Contrary to Kevin Drum’s blog at Mother Jones hospitals, at least historically speaking, are not secular institutions. In fact, the modern hospital system owes its existence to people of faith.
Christians have been leaders in medicine and the building of hospitals because their founder, Jesus of Nazareth, healed the sick during his ministry on earth (see Matt. 9; 10:8; 25: 34-26). The early church not only endorsed medicine, but championed care for the sick.
Rabbinic sources often cite the second century BC apocryphal book Ecclesiasticus as a reminder that medicine owes its origins to God:
“Honor the physician . . . from God the physician gets wisdom . . . God brings forth medicines from the earth and let a prudent man not ignore them” (38:1).
Admittedly, the Greeks and Romans made great contributions to early medicine, but as Albert Jonsen, University of Washington historian of medicine, maintains:
“the second great sweep of medical history begins at the end of the fourth century, with the founding of the first Christian hospital at Caesarea in Cappadocia, and concludes at the end of the fourteenth century, with medicine well ensconced in the universities and in the public life of the emerging nations of Europe.”
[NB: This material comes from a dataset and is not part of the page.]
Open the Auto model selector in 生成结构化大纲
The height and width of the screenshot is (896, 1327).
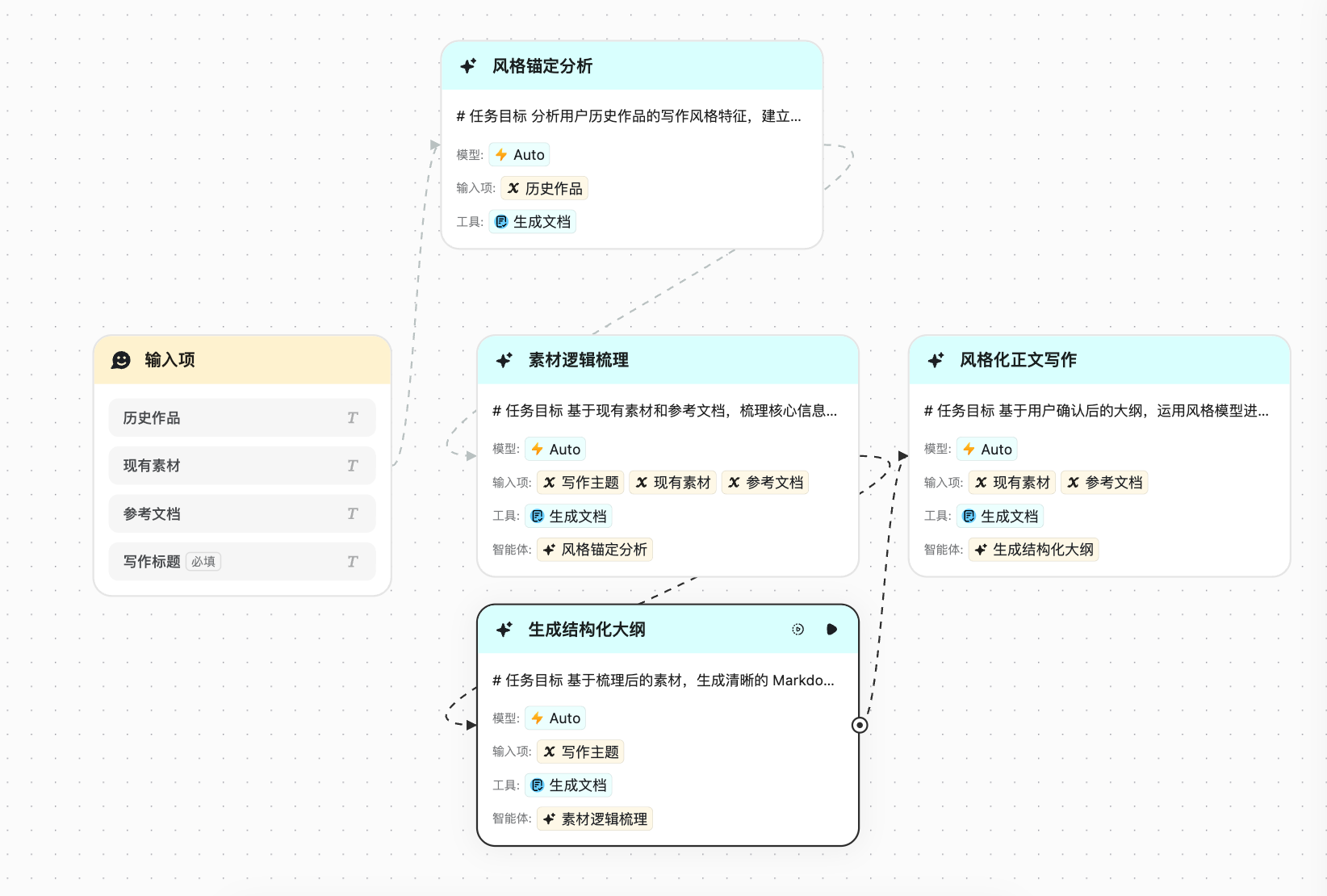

This extraordinary, formative period in medicine was characterized by intimate involvement by the Church. Jonsen argues:
“During these centuries the Christian faith . . . permeated all aspects of life in the West. The very conception of medicine, as well as its practice, was deeply touched by the doctrine and discipline of the Church. This theological and ecclesiastical influence manifestly shaped the ethics of medicine, but it even indirectly affected its science since, as its missionaries evangelized the peoples of Western and Northern Europe, the Church found itself in a constant battle against the use of magic and superstition in the work of healing. It championed rational medicine, along with prayer, to counter superstition.”
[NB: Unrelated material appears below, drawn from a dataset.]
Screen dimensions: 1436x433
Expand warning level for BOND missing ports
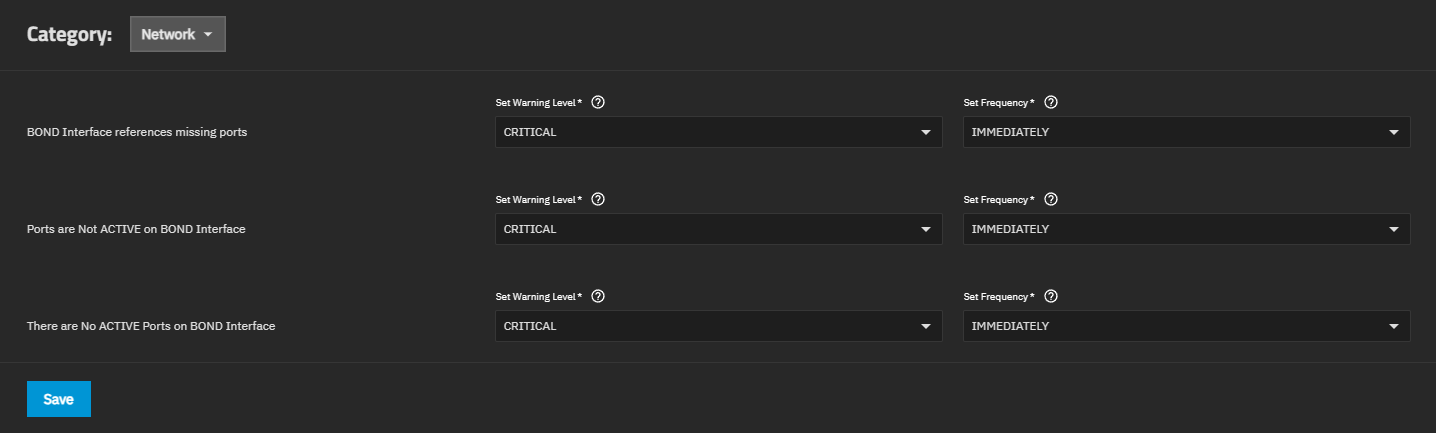pyautogui.click(x=718, y=132)
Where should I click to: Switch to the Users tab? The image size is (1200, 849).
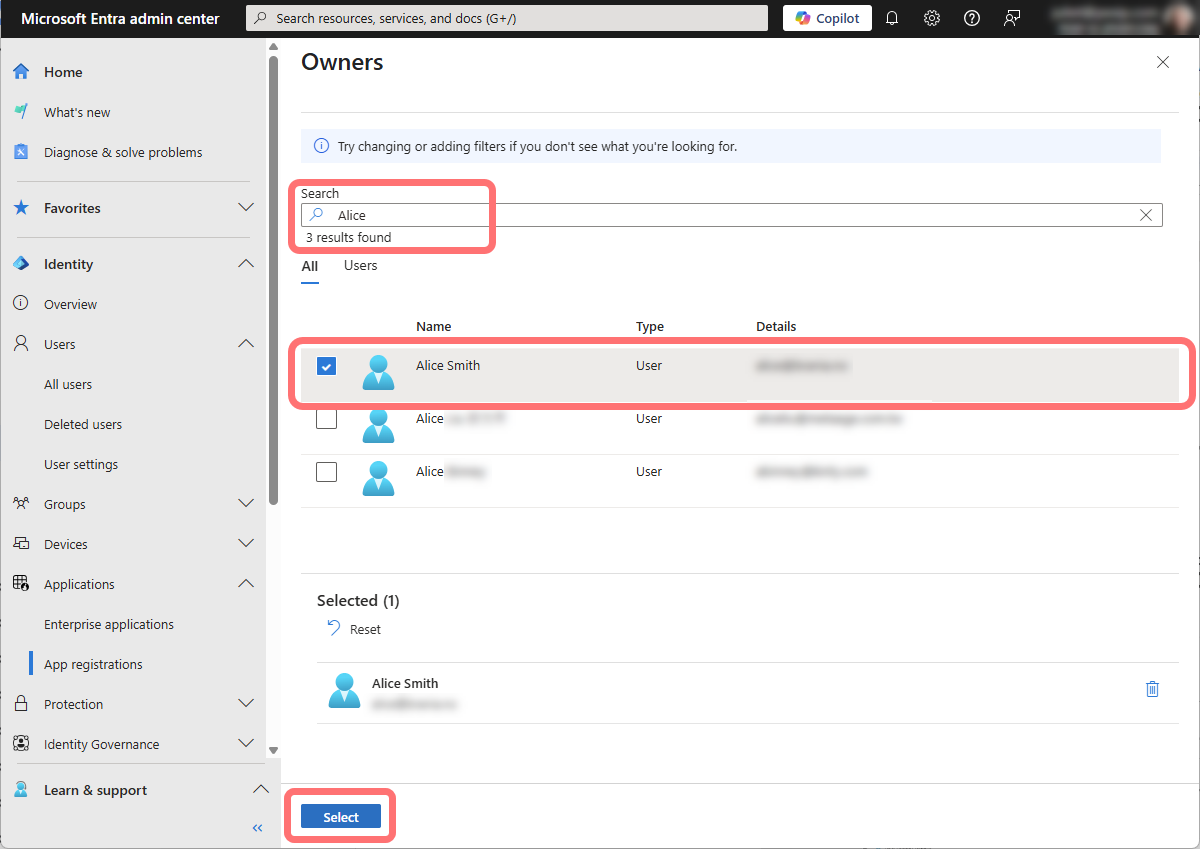click(360, 266)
St. Basil of Ceasarea (330-379), founder of the first hospital in 369.
As a means of caring for those who were ill, St. Basil of Caesarea founded the first hospital (c. 369). Christian hospitals grew apace, spreading throughout both the East and the West. By the mid-1500s there were 37,000 Benedictine monasteries alone that cared for the sick. It was not until four centuries after St. Basil’s hospital that Arab Muslims began to build hospitals.
Furthermore, as Charles Rosenberg shows in his volume, The Care of Strangers, The Rise of America’s Hospital System*, the modern hospital owes its origins to Judeo-Christian compassion. Evidence of the vast expansion of faith-based hospitals is seen in the legacy of their names: St. Vincent’s, St. Luke’s, Mt. Sinai, Presbyterian, Mercy, and Beth Israel. These were all charitable hospitals, some of which began as foundling hospitals to care for abandoned children.
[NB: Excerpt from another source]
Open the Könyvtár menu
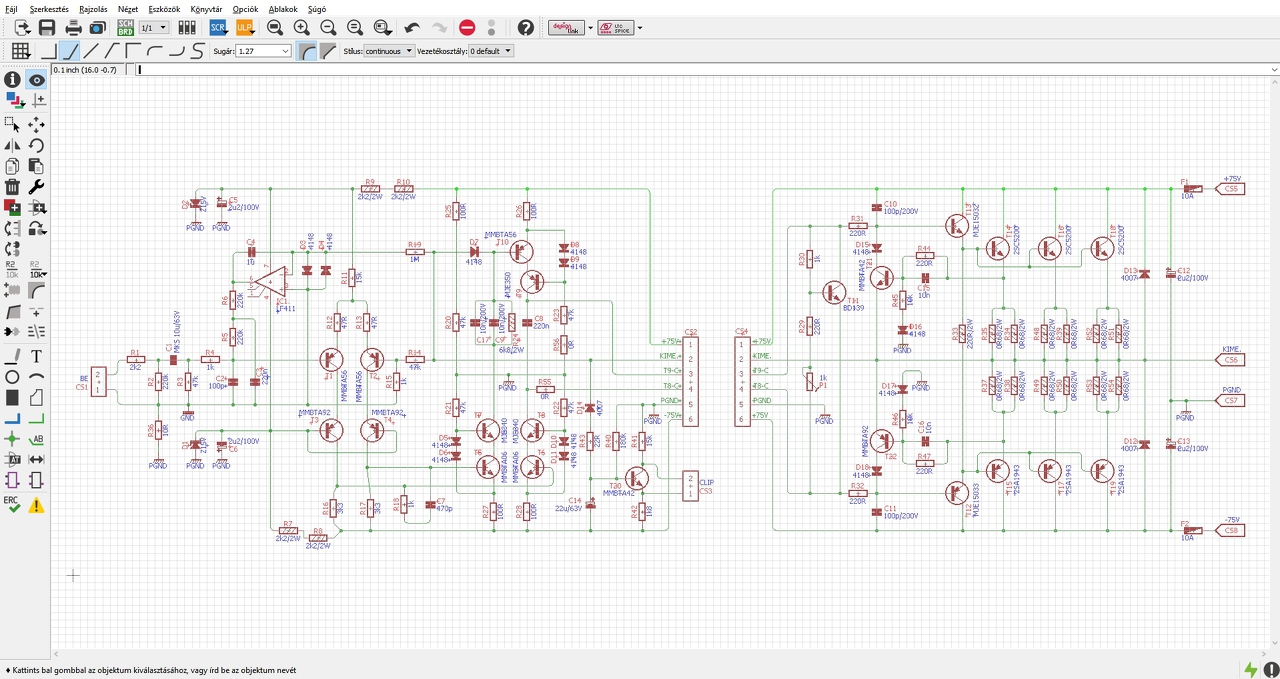Image resolution: width=1280 pixels, height=679 pixels. (206, 8)
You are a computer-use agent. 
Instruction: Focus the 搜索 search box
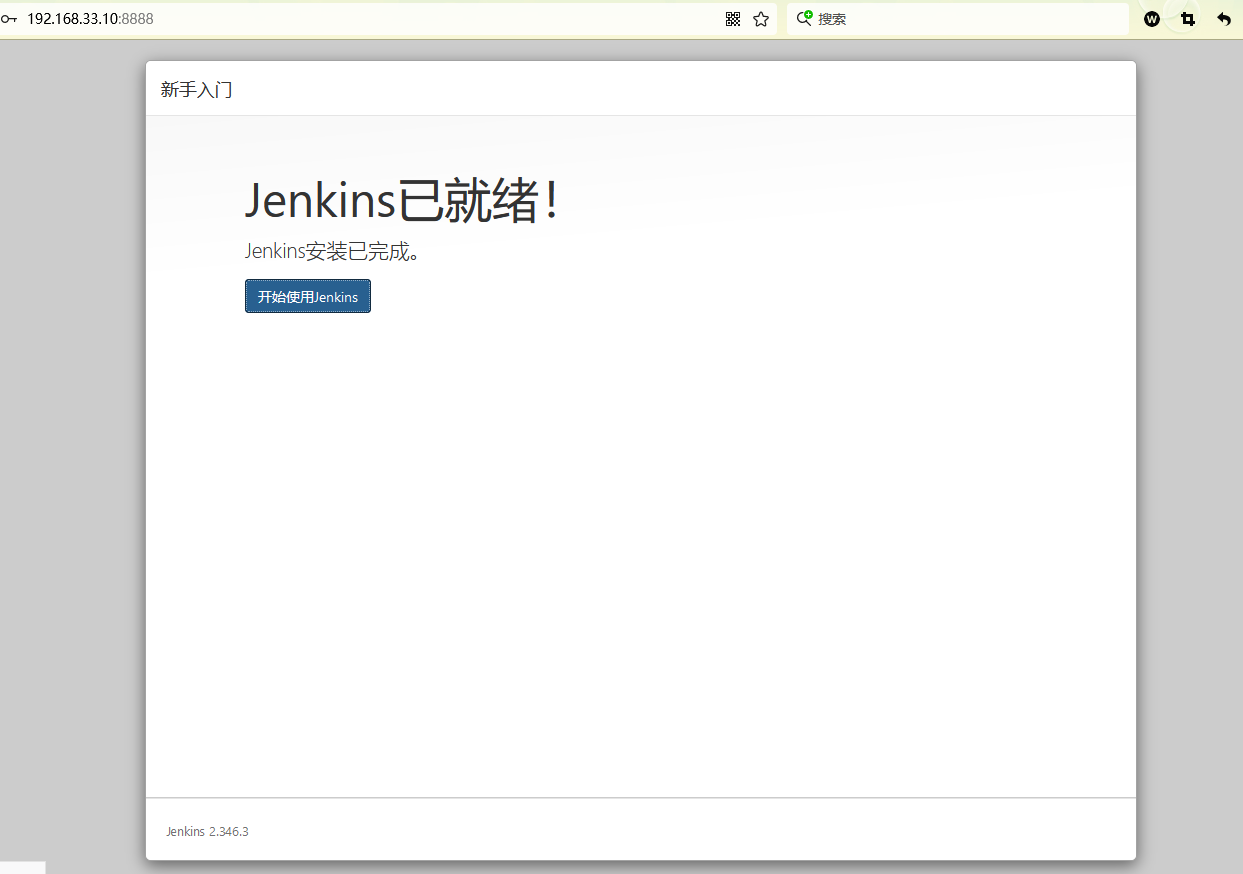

Similarly, in Europe, great hospitals were built under the auspices of the Judeo-Christian tradition. Indeed, an ancient French term for hospital is hôtel-Dieu (“hostel of God”). In 1863, the Société Genevoise d’Utilité Publique called on Swiss Christian businessman Jean Henri Dunant to form a relief organization for caring for wartime wounded. Thus, the emblem of the Red Cross was codified in the Geneva Convention one year later. In Britain, Dame Cicely Saunders founded the hospice movement by establishing St. Christopher’s Hospice in the south of London in 1967.
So it seems natural that Christians might find it historically naïve to say they don’t have a stake in what goes on in hospitals and whether or not, especially in religious-operated hospitals, contraceptive distribution is mandated by the federal government. See Michelle Malkin’s commentary “First, They Came for the Catholics”
*In 1800, with a population of only 5.3 million, most Americans would only have heard of a hospital. Philadelphia’s Pennsylvania Hospital was founded in 1751, New York Hospital in 1771, and Boston General did not open until 1821. But by just after the mid-century mark, hospitals were being established in large numbers, and most of them were religious. Charles E. Rosenberg, The Care of Strangers: The Rise of America’s Hospital System (New York: Basic Books, 1987), especially Chapter 4.